Rosalía acababa de rasgar el aire granaíno con sus uñas cuando me zampé mi último shawarma. Fue el último no porque estuviera malo, el del 'albino' de calle Elvira era mítico, sino porque las circunstancias nunca más acompañaron. Aun sin ser consciente de ello, ya le había cedido a la vida la noche de mis viernes.
Un shawarma, chawarma, chawi (también kebab, kebap, kebatón, kebatrón si va en pan de pita) se toma de farra o no se toma. Esa es mi política. Hay plazas que han descontextualizado el plato y lo han refinado a la luz de Santa&Cole. No tengo nada en contra. Suelen estar muy ricos —como los de Jazmino’s en Bilbao (creo que ahora también en Girona)— y hasta hacen un buen baba ganush. Sin embargo, para mí un shawarma es otra cosa.
Hablo de: aire denso, luz blanquecina, vitrina iceberg, latas que construyen murallas más o menos inconclusas. Hablo de: nomenclaturas infinitas, cuerpos mutilados que giran, voces ajenas en la televisión. Hablo de: la digestión como proceso telúrico en la boca del estómago, sanadora de comas y que dura hasta el amanecer.
Hice la prueba. Intenté comerme uno a plena luz del día y en una casa que ni siquiera era la mía. Ni fuga ebria, como aquella del febrero de 2017 en Granada, ni el fantasma del aliento de otros en el pelo, ni la madrugada lamiéndome la piel. Nada encajaba. Qué era aquello que se me escurría entre los dedos y la comisura de los labios y que interrumpía la película. Por qué el sofá, por qué los juegos de los niños a través de la ventana.
Es la ceremonia, querida. Cualquier plato sin ritual es solo comida —o la mirada del hambre—. Un kebab es una fiesta en Berlín, una resaca prematura en Barcelona, las noches en las arterias de Málaga cuando aún corría sangre por ellas; un concierto flamenco en Granada con todos sus márgenes en el escenario y la tristeza de un final, porque un kebab sin despedida no es kebab.
Quizá solo para mí.

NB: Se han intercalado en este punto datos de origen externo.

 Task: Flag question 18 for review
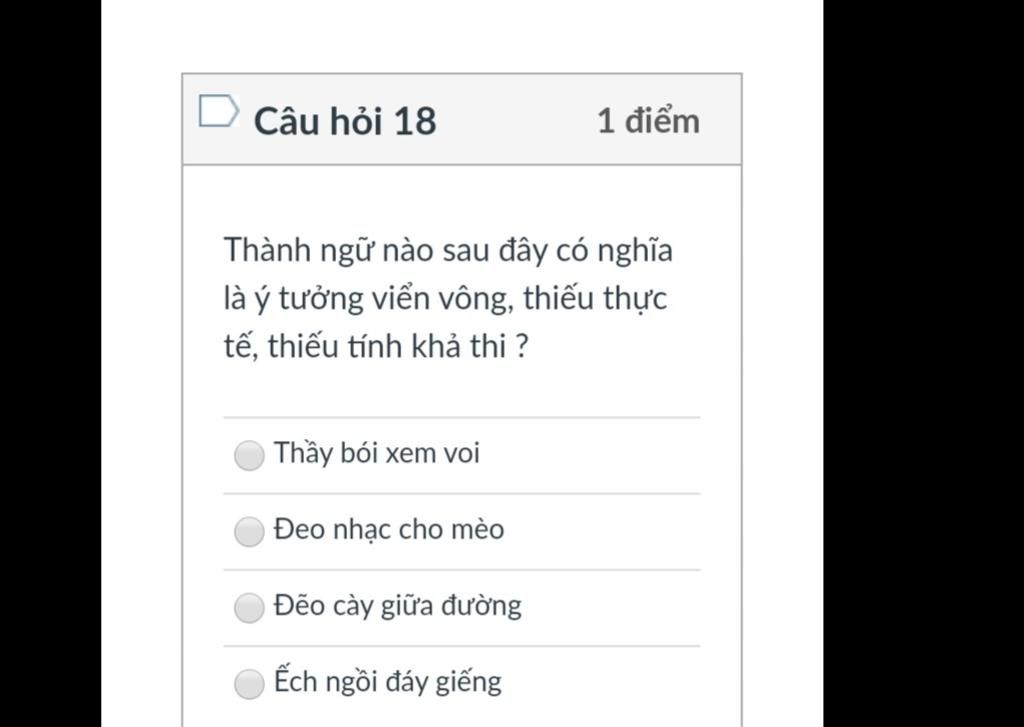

Hoy los delivery también ofertan liturgias. Me doy cuenta cuando respiro un local de shawarmas un mediodía cualquiera. Hay quienes mastican pollo, cordero y falafels sin importarles que sea martes y que quede trabajo por hacer. Imagino a otros comiéndolos en la oficina. Viajo a la Rosalía de aquel invierno y a Niño de Elche, de quien fue telonera y a cuyas voces del extremo habíamos ido realmente a escuchar. A la salsa de yogur en el abrigo rojo que le tomé prestado a mi hermana y que nunca le devolví.

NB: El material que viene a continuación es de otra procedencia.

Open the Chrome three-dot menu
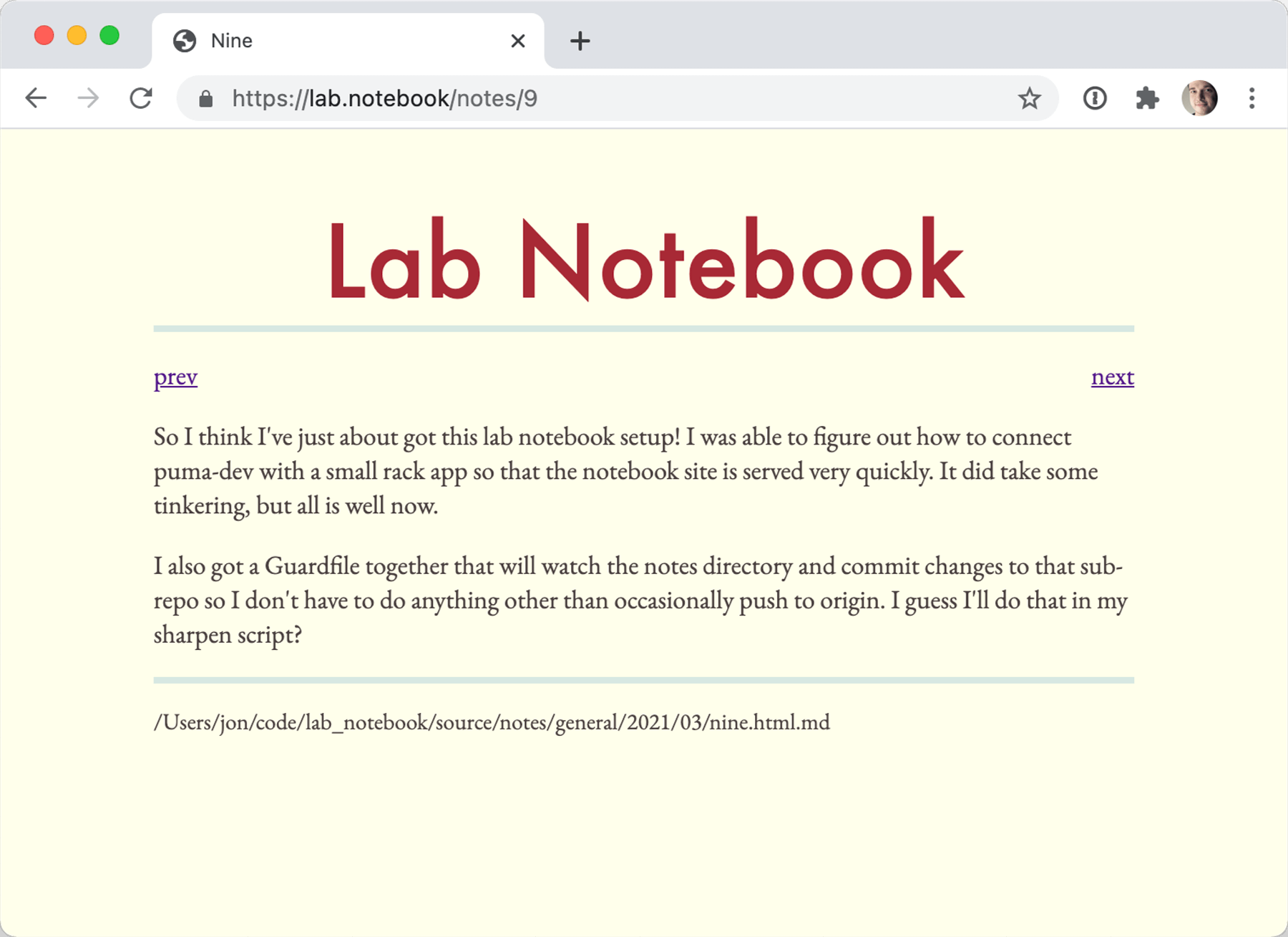pos(1252,98)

"Antes de que no valga la pena vivir en ti, porque se haya perdido el último rincón del mundo…", cantó Paco cuando yo era todavía un compás a destiempo. Era 2017, estaba en Granada y tuve noche y poesía mezcladas en la cabeza. También mi último shawarma en la tripa. Y un bebé, aunque entonces aún no lo sabía.